BRIEF DESCRIPTION OF THE DRAWINGS
[0042] The accompanying drawings, which are incorporated in and constitute a part of this disclosure, illustrate exemplary embodiments and, together with the description, serve to explain the disclosed principles. In the figures, the left-most digit(s) of a reference number identifies the figure in which the reference number first appears. The same numbers are used throughout the figures to reference like features and components.
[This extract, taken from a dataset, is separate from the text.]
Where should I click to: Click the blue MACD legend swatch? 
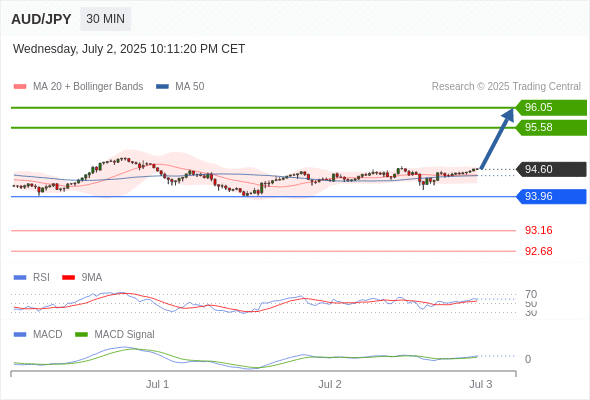(20, 335)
Some embodiments of system and/or methods in accordance with embodiments of the present subject matter are now described, by way of example only, and with reference to the accompanying figures, in which:
[0043] Fig. la and Fig. lb illustrate exemplary frame structure of CAN protocol, in accordance with an embodiment of the present disclosure;

[0044] FIG. 2 illustrates an CAN bus where a plurality of nodes is connected to the CAN bus and one device is NFC enabled for NFC communication with user device;
[0045] FIG. 3 illustrates architecture of CAN node in CAN network;
[0046] FIG. 4 illustrates structure of CAN controller in CAN network, in accordance with an embodiment of the present subject matter;
[0047] FIG. 5 illustrates a structure of data field in the CAN frame and how data is to be fragmented and stored in the data field of the CAN frame, in accordance with an embodiment of the present disclosure;
[0048] Fig. 6 illustrates a data fragmentation process at Transmission Node in a CAN data Frame transmitting method, in accordance with an embodiment of the present disclosure; and
[0049] Fig. 7 illustrates a data reconstitution process of at receiving Node in a CAN data Frame receiving method, in accordance with an embodiment of the present disclosure.
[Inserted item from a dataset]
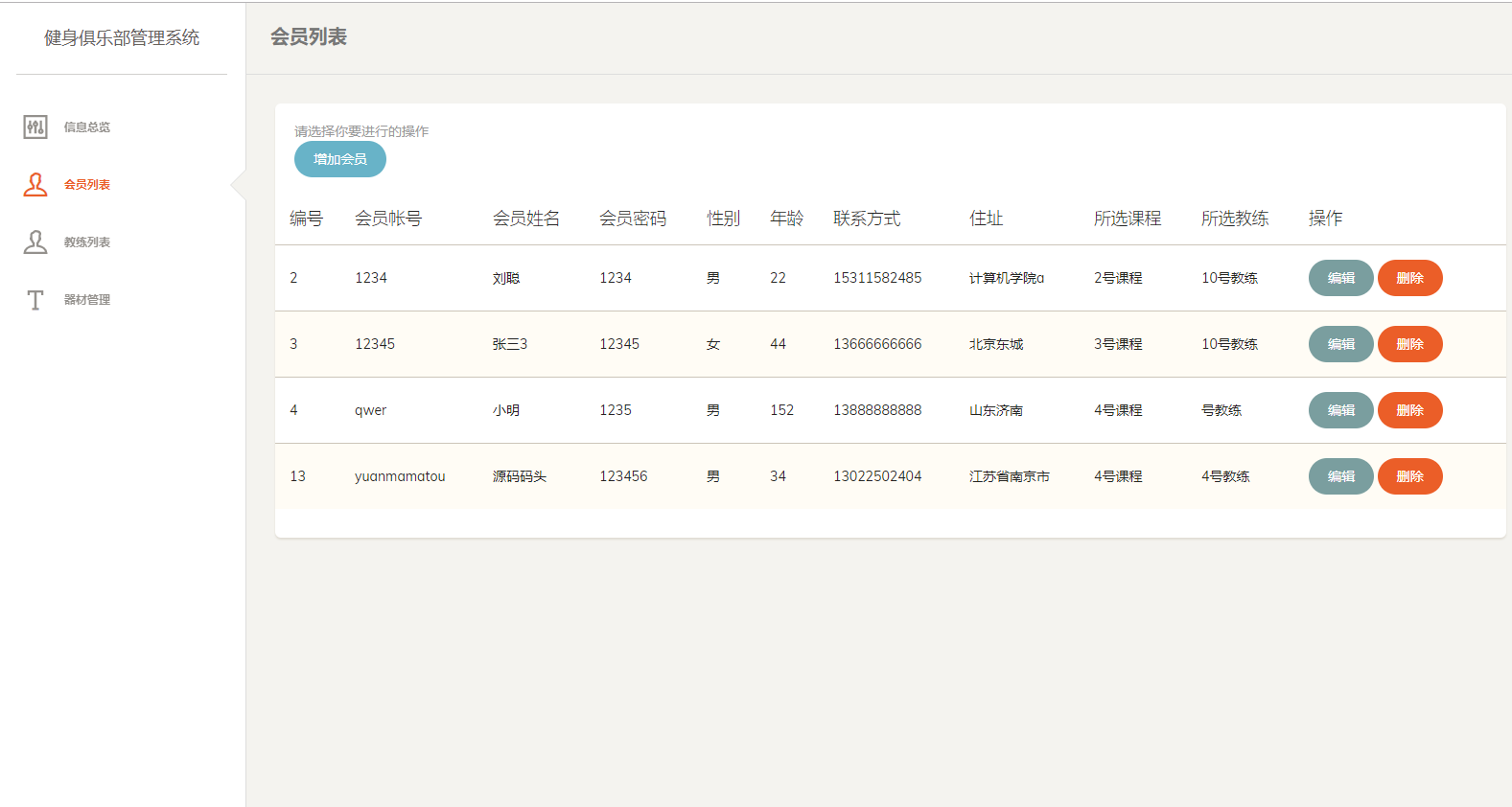Click the dashboard sliders icon in sidebar
Screen dimensions: 1512x807
(35, 127)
[0050] It should be appreciated by those skilled in the art that any block diagrams herein represent conceptual views of illustrative systems embodying the principles of the present subject matter. Similarly, it will be appreciated that any flow charts, flow diagrams, state transition diagrams, pseudo code, and the like represent various processes which may be substantially represented in a computer-readable medium and executed by a computer or processor, whether or not such computer or processor is explicitly shown.
DETAILED DESCRIPTION
[0051] The detailed description of various exemplary embodiments of the disclosure is described herein with reference to the accompanying drawings. It should be noted that the embodiments are described herein in such details as to

clearly communicate the disclosure. However, the amount of details provided herein is not intended to limit the anticipated variations of embodiments; on the contrary, the intention is to cover all modifications, equivalents, and alternatives falling within the scope of the present disclosure as defined by the appended claims.
[0052] It is also to be understood that various arrangements may be devised that, although not explicitly described or shown herein, embody the principles of the present disclosure. Moreover, all statements herein reciting principles, aspects, and embodiments of the present disclosure, as well as specific examples, are intended to encompass equivalents thereof.
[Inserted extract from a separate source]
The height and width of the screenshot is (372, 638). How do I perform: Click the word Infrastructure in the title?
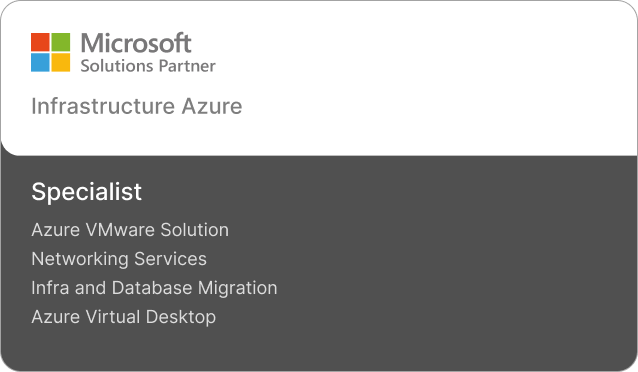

[0053] The terminology used herein is for the purpose of describing particular embodiments only and is not intended to be limiting of example embodiments. As used herein, the singular forms "a", "an" and "the" are intended to include the plural forms as well, unless the context clearly indicates otherwise. It will be further understood that the terms "comprises", "comprising", "includes" and/or "including," when used herein, specify the presence of stated features, integers, steps, operations, elements and/or components, but do not preclude the presence or addition of one or more other features, integers, steps, operations, elements, components and/or groups thereof.
[0054] It should also be noted that in some alternative implementations, the functions/acts noted may occur out of the order noted in the figures. For example, two figures shown in succession may, in fact, be executed concurrently or may sometimes be executed in the reverse order, depending upon the functionality/acts involved.
[0055] Unless otherwise defined, all terms (including technical and scientific terms) used herein have the same meaning as commonly understood by one of ordinary skill in the art to which example embodiments belong. It will be further understood that terms, e.g., those defined in commonly used dictionaries, should be interpreted as having a meaning that is consistent with their meaning in the

context of the relevant art and will not be interpreted in an idealized or overly formal sense unless expressly so defined herein.
[0056] Embodiments and/or implementations described herein relate to methods and CAN nodes for transmitting and receiving fragmented data in CAN protocol in a vehicle CAN network.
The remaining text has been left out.